The question among dog trainers who operate with more than a casual knowledge of behavior analysis, then, should not be whether dogs have emotions.
Bekoff suggests that we ask not whether emotions have evolved, but why, which is an interesting question whether you’re an evolutionary biologist or a behaviorist. Skinner sure thought so.
But we might first have to answer this one: What are emotions?
Is there any evidence that they exist as something separate from behavior and context?
How do we come to an agreement on what behaviors go with which labels? Is a stiff upper lip “stoic” or “angry”? How can we verify that a person who says he is "happy" and smiles and a person who says she is "happy" and weeps are experiencing the same private behavior?
If we can't find emotions in the mind (which probably doesn't exist), or in the brain (Feldman Barrett argues convincingly here, in lay terms, that emotions don't live in particular brain regions), or in consistent facial expressions (Feldman Barrett again presents falsifying evidence), or anywhere other than in the behavior we observe and the context we observe it in, does it exist anywhere else? And if not, can emotion "underlie" behavior, as dog trainers so often say?

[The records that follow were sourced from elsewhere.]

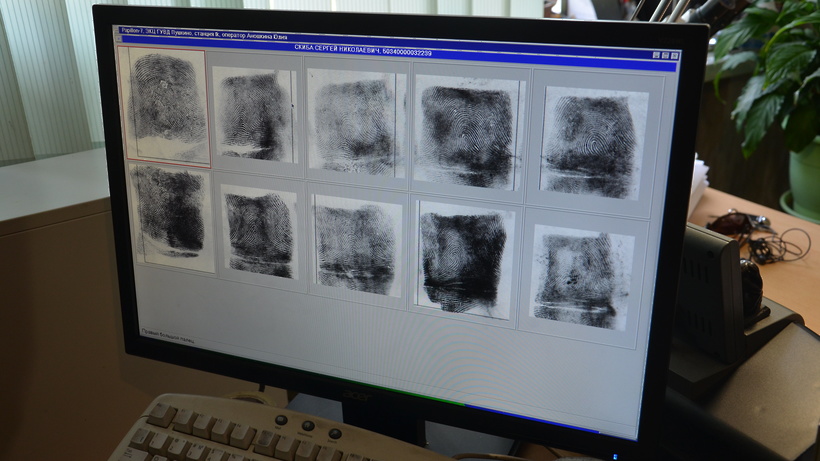Screen dimensions: 820x461
Task: Select the first fingerprint in the bottom row
Action: point(171,216)
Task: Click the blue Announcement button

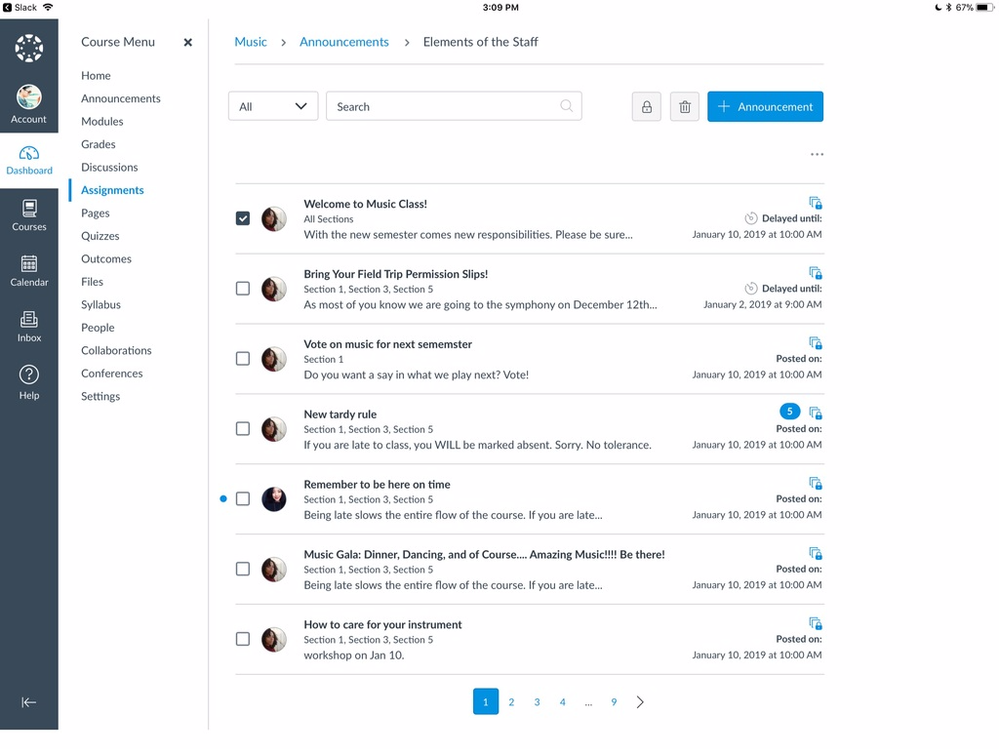Action: pyautogui.click(x=765, y=107)
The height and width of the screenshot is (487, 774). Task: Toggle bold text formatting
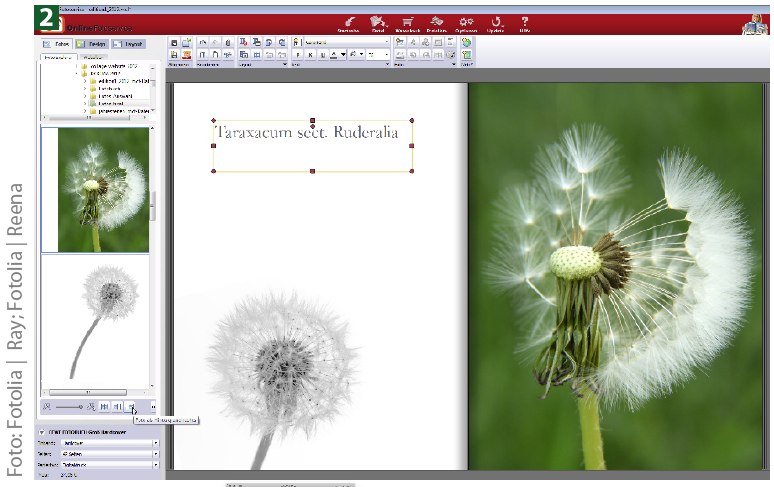tap(298, 55)
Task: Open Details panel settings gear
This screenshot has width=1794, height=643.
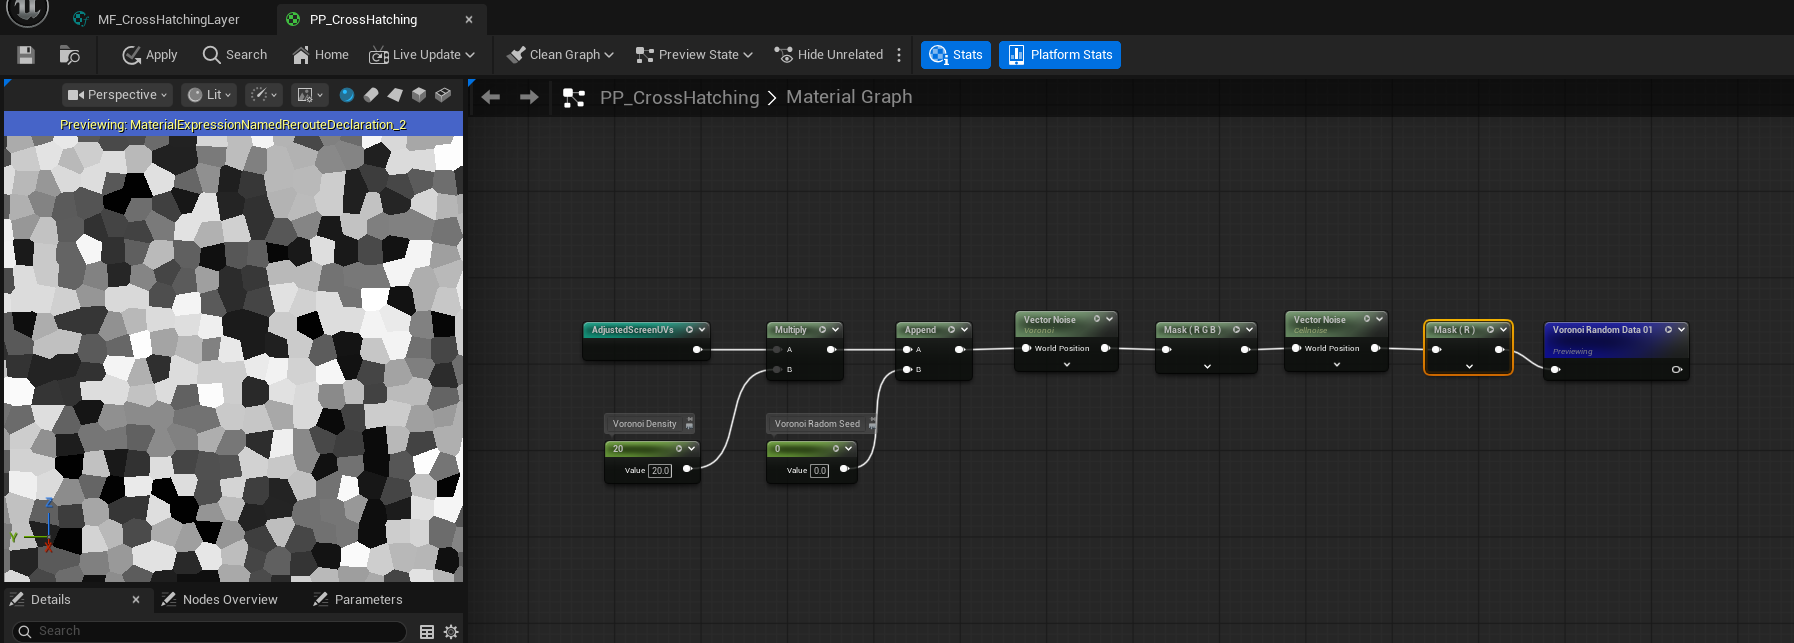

One last and more practical question: What should dog trainers focus on if they want to ethically and effectively change behavior or, allowing for the possiblity that they’re distinct entities, emotions? What is in our power to directly change?
The concept of functional description that Bekoff misunderstands is a key component of functional analysis—which, on the subject of ethical behavior change, has been correlated in human behavior with a marked shift in human practitioners’ choice to use reinforcement-based procedures over punishment. As behavior analyst Gregory Hanley writes, it is a "humanistic" approach: it “dignifies the treatment development process by essentially asking the [organism] why he or she is engaging in problem behavior prior to developing a treatment.”
And while observation of behavior can arguably be supplemented with actual “asking” in humans (as unreliable as their answers may be), the observation of behavior in conditions is all we have with animals. So it’s critical that before we agree on whether and what to label it, we see it with clear eyes.